-- ASSIGNMENT --
The whole of the data must be transcribed exactly.

[Start of section]

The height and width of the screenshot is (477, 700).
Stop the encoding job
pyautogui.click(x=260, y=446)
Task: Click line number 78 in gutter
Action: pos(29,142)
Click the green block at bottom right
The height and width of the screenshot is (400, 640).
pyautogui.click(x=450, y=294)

[End of section]

-- ANSWER --
The height and width of the screenshot is (477, 700).
Stop the encoding job
pyautogui.click(x=260, y=446)
Task: Click line number 78 in gutter
Action: pos(29,142)
Click the green block at bottom right
The height and width of the screenshot is (400, 640).
pyautogui.click(x=450, y=294)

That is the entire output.